I guess its a matter of semantics. If you were a member of management and you recieved 21 million dollars in bonuses over the last three years, more than you ever recieved - EVER, would you percieve your performance as a failure?

I query, Is it a failure to enrich yourself at the expense of the shareholder and the public in general when regulators and the market fail to economically align the interests of management and the shareholder?

85% compensation in restricted stock with 5 yr cliff vesting and stiff clawback provisions going back through the life cycle of each respective deal on a full recourse basis will solve these issues, no?

Don't get me wrong, I am in total agreement with you from an idealistic perspective, but the reality of the situation is that if management is truly self-interested and they enrich themselves by screwing the public, the taxpayer and the shareholder, then they have effectively succeeded, not failed. It may be moral failure, but morality doesn't really exist on Wall Street, does it?

The taxpayer, regulators, and shareholders are the failures in this case. If they finally decide to put their collective feet down, I would preach a different story, but until then...

Mon, 01/11/2010 - 14:20 | Link to Comment deadhead
deadhead's picture

Reggie...i fully understand what you say and well said on your part.

I see your argument and yes, it is a failure of the taxpayer, regulators, and shareholders as you say.

You are correct about semantics and by failure of senior mgmt I mean moral failure as well as failure of prudent risk management, failure to manage fiduciary responsibilities.  Because mgmt, as you correctly say, is self interested, and I clearly agree, we have a failure based on the areas I have noted. 

Again, we are in complete agreement from where I sit.  I further want to commend you again for your hard work and analysis on banks (and reits etc) and your willingness to share the info.  I also compliment you on using your real name and making your calls in public. 

 

 

Mon, 01/11/2010 - 20:04 | Link to Comment Anonymous
Mon, 01/11/2010 - 12:26 | Link to Comment Tommy
Tommy's picture

Deadhead:

The bonuses are the only way to get the sheeple to care, and that fact is why it is important.

Everything you said is correct but far too complicated for the mob, and the mob is required to fix the system.

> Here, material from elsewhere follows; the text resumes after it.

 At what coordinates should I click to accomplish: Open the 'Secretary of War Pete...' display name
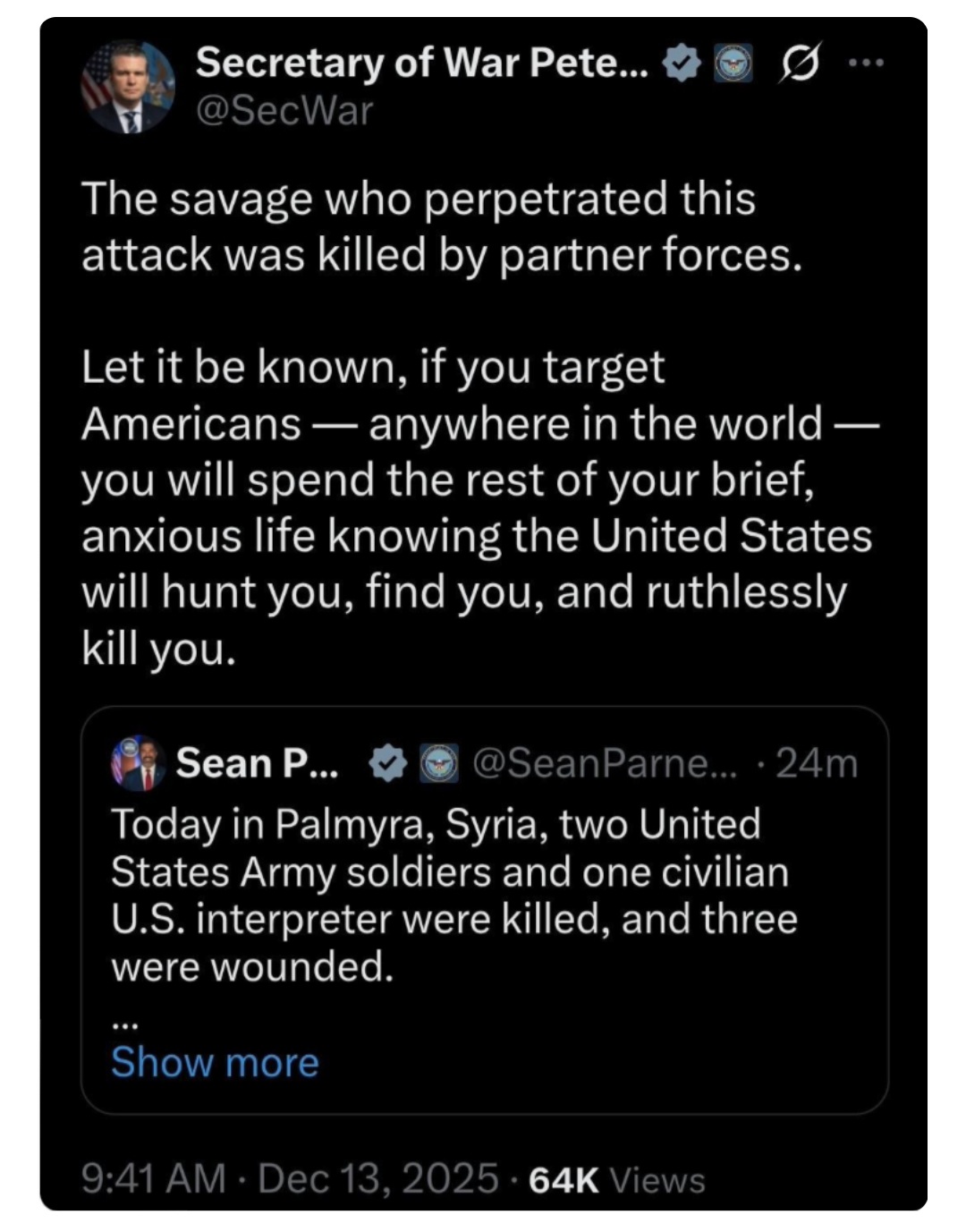[x=420, y=63]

Mon, 01/11/2010 - 12:33 | Link to Comment Ripped Chunk
Ripped Chunk's picture

Media grandstanding

Kabuki theater

Nothing will change

Bigger picture is (as many have already posted here) the large bank profits at the expense of economic recovery for the "citizens"

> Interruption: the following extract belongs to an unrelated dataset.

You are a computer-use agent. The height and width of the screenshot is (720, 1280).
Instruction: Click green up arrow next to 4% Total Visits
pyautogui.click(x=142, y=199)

Mon, 01/11/2010 - 12:35 | Link to Comment Crab Cake
Crab Cake's picture

http://www.bloomberg.com/apps/news?pid=newsarchive&sid=a4PnUdySIink

From the frontrunning article on bb.

“The question is at what point does the government get so involved in the life of the institution that the public has a right to know?” said Charles Davis, executive director of the National Freedom of Information Coalition at the University of Missouri in Columbia. Davis isn’t involved in the lawsuit.

I have an analogy.

We contract a professional military group, say Blackwater, I'm sorry Xe now (the new element mercenarium was just discovered), a mission to keep a known threat managed.  Over the course of years, and decades, Xe mismanages the ongoing threat time and again.  In this fantasy world Xe is a non profit, but it is obvious to anyone that the Xe business connections are the ones profiting.  (armsmaking complex) by this ongoing endeavor.  To wit, and in fact, the armsmakers in this fantasy world are the ones who chartered Xe.  So... time keeps going by, mistakes and bungles continue to pile on, and the taxpaying citizens want to know what is going on.  Why are we still pursuing a failed initiative?  Why are huge bonuses and salaries paid to tertiary partners to the mercenary outfits in the light of continued failure?  When push comes to shove, and documentation of internal works are requested, Xe claims whatever sticks.  Private company, internal company secrets, etc...  However they act in the name of Congress.  So when the Congress comes calling Blackwater threatens to let the whole occupied area into a shitstorm, and says we're in this together. 

The Fed is a government contractor, and though it is not for profit in nature, it benefits greatly the real monied powers who have our government wrapped around their finger.